| DIRECTION 1 |
In the piece on the La Playa Trail, why was San Diego Bay unsuitable for the Spanish galleons of Juan Rodriguez Cabrillo and Sebastian Vizcaino?
| DIRECTION 2 |
From the piece on the La Playa Trail, transcribe the passage starting at "By San Diego" and ending at "in the West.".

| DOCUMENT EXTRACT |

A Page from History: Bouncing along the old La Playa Trail
The weather is nice and balmy this July, so let’s get outside and go for a little ramble down the old La Playa Trail.
By San Diego standards, where anything approaching 100 years old is considered “old,” La Playa Trail is positively ancient. We will return to the relative antiquity of the trail directly, but first, what and where is La Playa Trail? Many people refer to La Playa’s bayside path, also known as the Bessemer Path, as La Playa Trail. But is that strictly accurate? Yes? No? Maybe? Sure, it’s a trail and it is in La Playa, so what’s the big deal? Glad you asked.
La Playa Trail has been known since the earliest Europeans came ashore at Ballast Point. It is a commercial trading route from Ballast Point, along the path now known as Rosecrans Street, through present-day Old Town and along the San Diego River through Mission Valley to Mission San Diego de Alcala, continuing out to Mission Gorge and points east. La Playa Trail is the oldest such route in the West.

The river emptied into San Diego Bay in the 16th, 17th and 18th centuries, rendering the bay much too shallow for the Spanish galleons of Juan Rodriguez Cabrillo and later Sebastian Vizcaino. Those adventurers hadn’t come to stay anyway and did not stick around in San Diego. Their business was exploring and mapping the West Coast of New Spain.
The Gaspar de Portola expedition of 1769, over land and sea, was something else entirely. Portola’s mission was to establish two settlements: presidios at San Diego and Monterey. The party included Franciscan missionaries, Father Junipero Serra and Father Juan Crespi among them, who would go on to found the California mission chain. We date the settlement of San Diego to 1769, when Vincente Vila’s party went ashore at La Playa. According to La Playa Trail Association past president Klonie Kunzel, “Someone has traveled the old road, the La Playa Trail, every day since.”

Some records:
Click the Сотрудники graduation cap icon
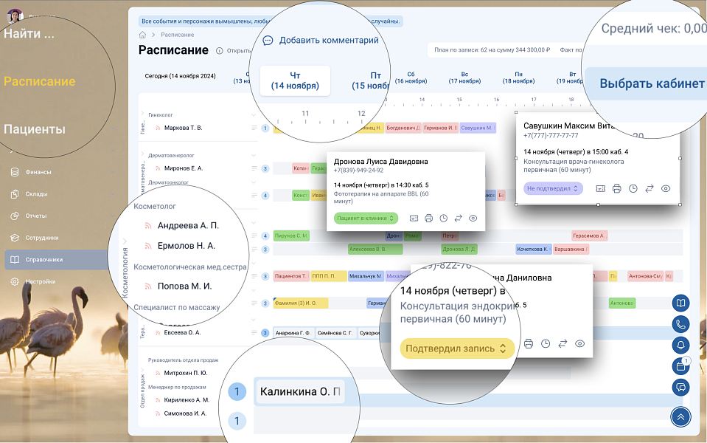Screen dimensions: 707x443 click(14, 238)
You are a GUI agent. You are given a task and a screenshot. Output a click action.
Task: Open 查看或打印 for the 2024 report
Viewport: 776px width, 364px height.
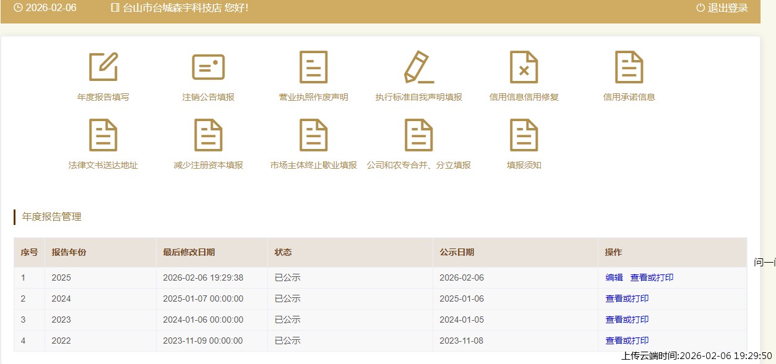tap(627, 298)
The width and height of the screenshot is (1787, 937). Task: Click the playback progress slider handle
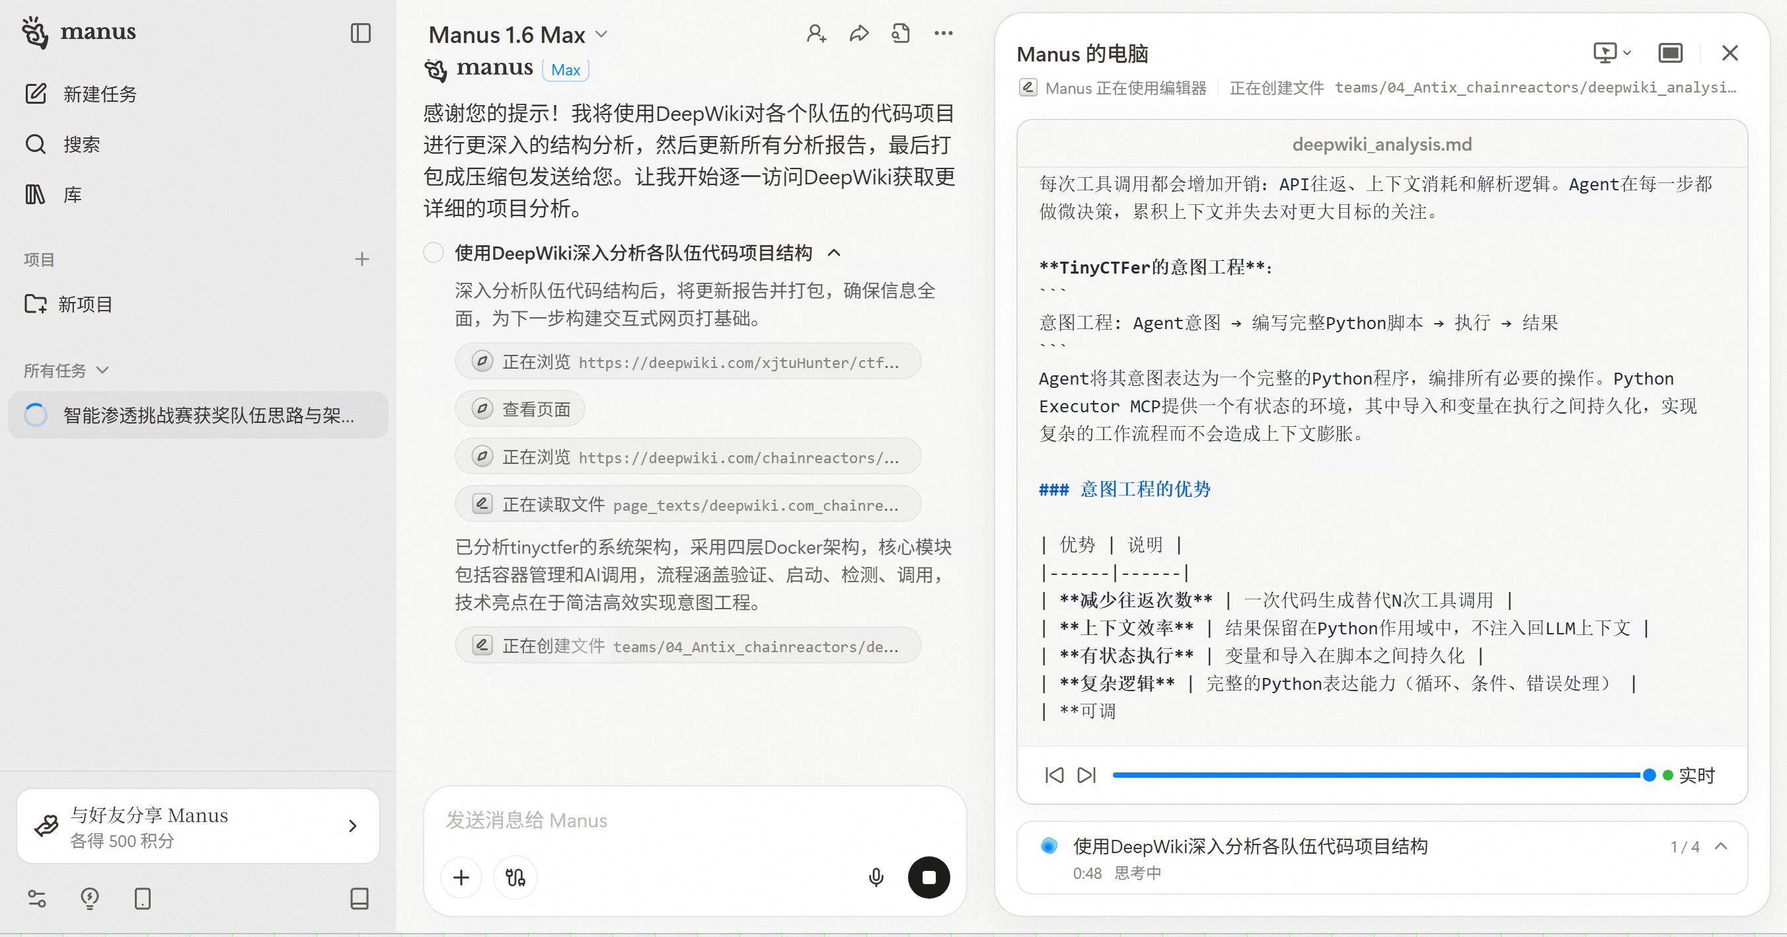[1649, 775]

| COMPLETE ANSWER 1 |
The San Diego River emptied into the bay in the 16th, 17th and 18th centuries. That made the bay much too shallow for their galleons.

| COMPLETE ANSWER 2 |
By San Diego standards, where anything approaching 100 years old is considered “old,” La Playa Trail is positively ancient. We will return to the relative antiquity of the trail directly, but first, what and where is La Playa Trail? Many people refer to La Playa’s bayside path, also known as the Bessemer Path, as La Playa Trail. But is that strictly accurate? Yes? No? Maybe? Sure, it’s a trail and it is in La Playa, so what’s the big deal? Glad you asked.
La Playa Trail has been known since the earliest Europeans came ashore at Ballast Point. It is a commercial trading route from Ballast Point, along the path now known as Rosecrans Street, through present-day Old Town and along the San Diego River through Mission Valley to Mission San Diego de Alcala, continuing out to Mission Gorge and points east. La Playa Trail is the oldest such route in the West.